On the heels of Vogue Italia‘s latest all-black spread, “Tribute To Black Beauties,” comes V Magazine‘s release of its all-Asian issue.
V is one of fashion’s trendsetters, pushing envelopes and boundaries at every turn and doing it all with a high-fashion sensibility. Their take on the all-Asian issue sheds light on the beauties of Asian culture through articles and interviews with Asian designers and documentary filmmakers, a collage of Dolce & Gabbana’s “Journey East” starring Naomi Campbell, and of course, all-Asian fashion spreads are also included, much in the vein of Vogue Italia.
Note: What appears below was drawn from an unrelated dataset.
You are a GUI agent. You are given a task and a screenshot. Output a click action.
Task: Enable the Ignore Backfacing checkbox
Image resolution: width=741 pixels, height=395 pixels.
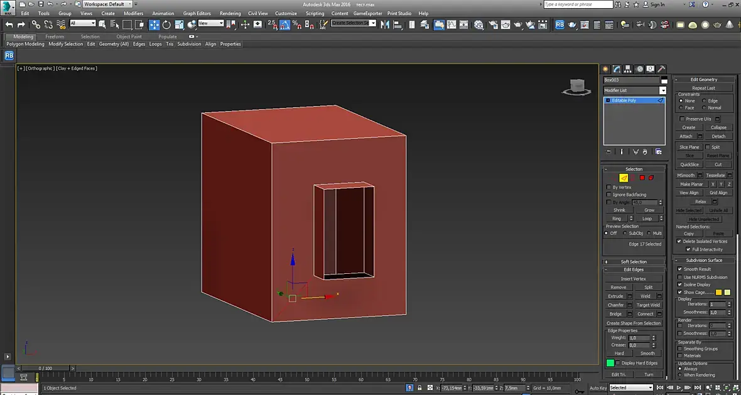[x=608, y=195]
This isn’t the first time Asian models have been highlighted: Riccardo Tisci used only Asian models in his Spring 2011 couture show for Givenchy, and Chanel’s Pre-Fall 2010 collection was not only inspired by Shanghai, but took place in the city and featured ten Asian models. On each of these occasions, the response was one of marvel, as the likes of it—featuring all Asian models—had never been seen before. Both the Givenchy and Chanel shows seemed to represent a push for diversity that had really began with Vogue Italia‘s Black Issue in July 2009 and forced the industry to acknowledge models of color.
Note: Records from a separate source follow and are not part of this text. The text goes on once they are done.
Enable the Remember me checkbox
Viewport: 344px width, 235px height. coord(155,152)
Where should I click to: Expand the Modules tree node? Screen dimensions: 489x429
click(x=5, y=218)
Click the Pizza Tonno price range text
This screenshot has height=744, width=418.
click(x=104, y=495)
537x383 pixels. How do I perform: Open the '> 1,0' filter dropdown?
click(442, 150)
Despite the inclusion of some models of color, the problem of diversity in fashion is still rampant. From the bottom up, minorities are scarce. From designers at famed fashion houses, editors at magazines, top-level executives or models, people of color are rarely seen. Recently, Olivier Rousteing took on the role of Balmain’s newest designer, but another black designer, Patrick Robinson, was ousted from his position at Gap. One can use two hands to count the number of minority editors at national magazines, and when you go further up the ladder to directors and even editors-in-chief, the minority presence is virtually unseen. And with models, it is as if the only time magazines feature models of color is during these all-Asian and all-black issues and fashion spreads. When you flip through the pages of Vogue or Elle, it is a rare thing to see an ethnic model, especially in advertising campaigns. It is still something to note when one is featured.
For these reasons, the sincerity and originality of these types of editorials is being questioned. Do single ethnicity fashion spreads and magazine issues focusing on one culture really promote diversity or are they instead singling these ethnicities and cultures out and practically working to segregate them? Is this really a push to be inclusive or is it a marketing ploy and trend?
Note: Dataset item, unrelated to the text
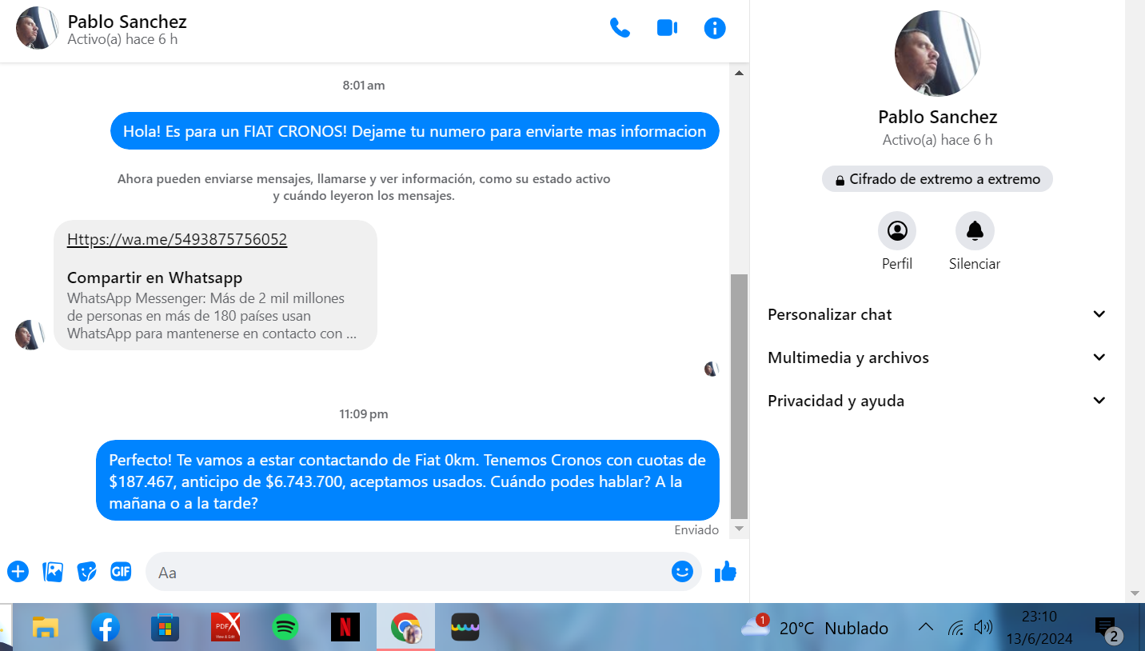Click the Aa message input field
The height and width of the screenshot is (651, 1145).
408,573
Think back to the 1970’s when afros were all the rage and thus everyone was looking to have a kinkier texture to their hair in order to achieve the style. Or now, when voluptuous figures are “in” and women are doing more squats than ever before, buying butt-enhancing underwear and even resorting to cosmetic surgery. In junior high school, I remember hairsticks being must-haves and every girl under 18 was wearing them despite the fact that none of us were Asian or even really knew the purpose and symbolism behind the hair accessories. All are instances in which ethnic fashions were popular and thus labeled as trendy, though in reality they were really just pieces of those cultures brought into the mainstream, so much so that we stopped associating those trends with ethnicity and when they were over, it was onto the next one.
These all-Asian and all-black spreads feel just like hair sticks and afros and we have to ask whether or not they are promoting and advancing diversity or if they are as much a trend as “going tribal for Spring.”